• Challenge: Transcribe every line of the listing below word for word, leaving out the pictures.

— START Task data —

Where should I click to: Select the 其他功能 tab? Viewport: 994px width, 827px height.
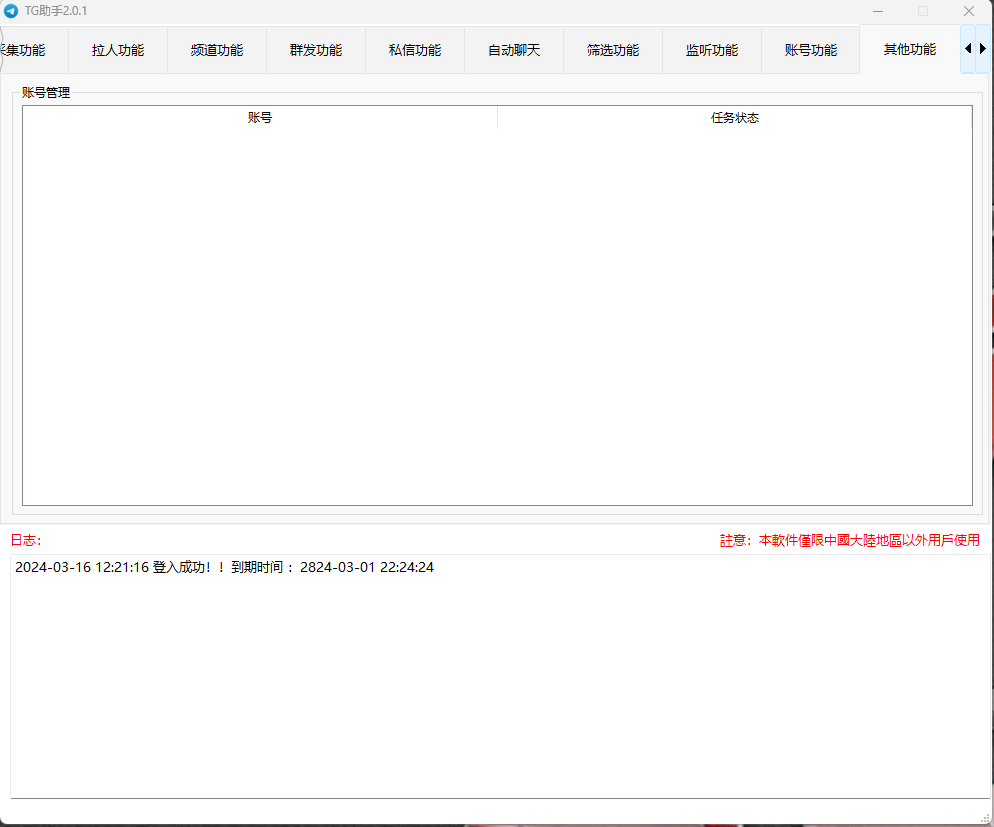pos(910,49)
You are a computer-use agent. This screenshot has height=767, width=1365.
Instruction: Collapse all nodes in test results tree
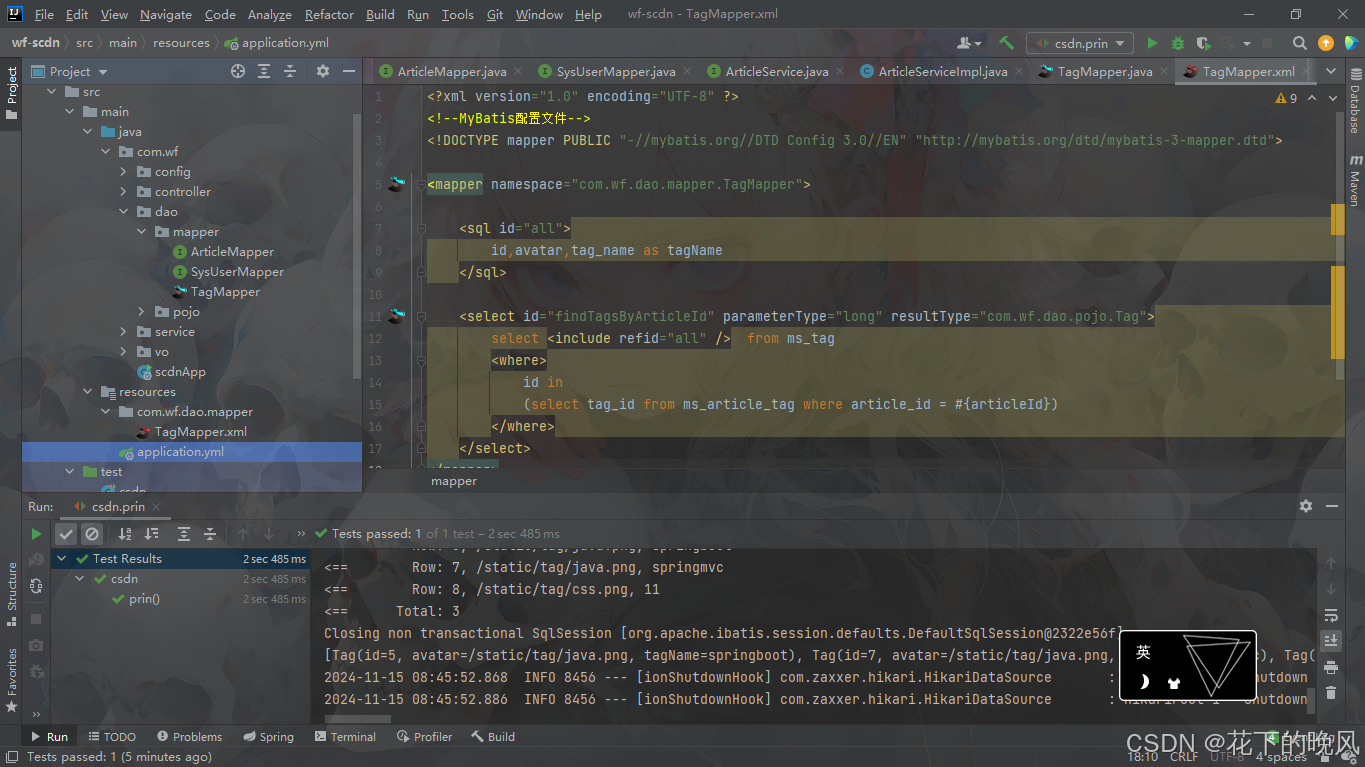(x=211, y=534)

— END Task data —

• Finished exercise:
Where should I click to: Select the 其他功能 tab? Viewport: 994px width, 827px height.
pos(910,49)
You are a computer-use agent. This screenshot has height=767, width=1365.
Instruction: Collapse all nodes in test results tree
(x=211, y=534)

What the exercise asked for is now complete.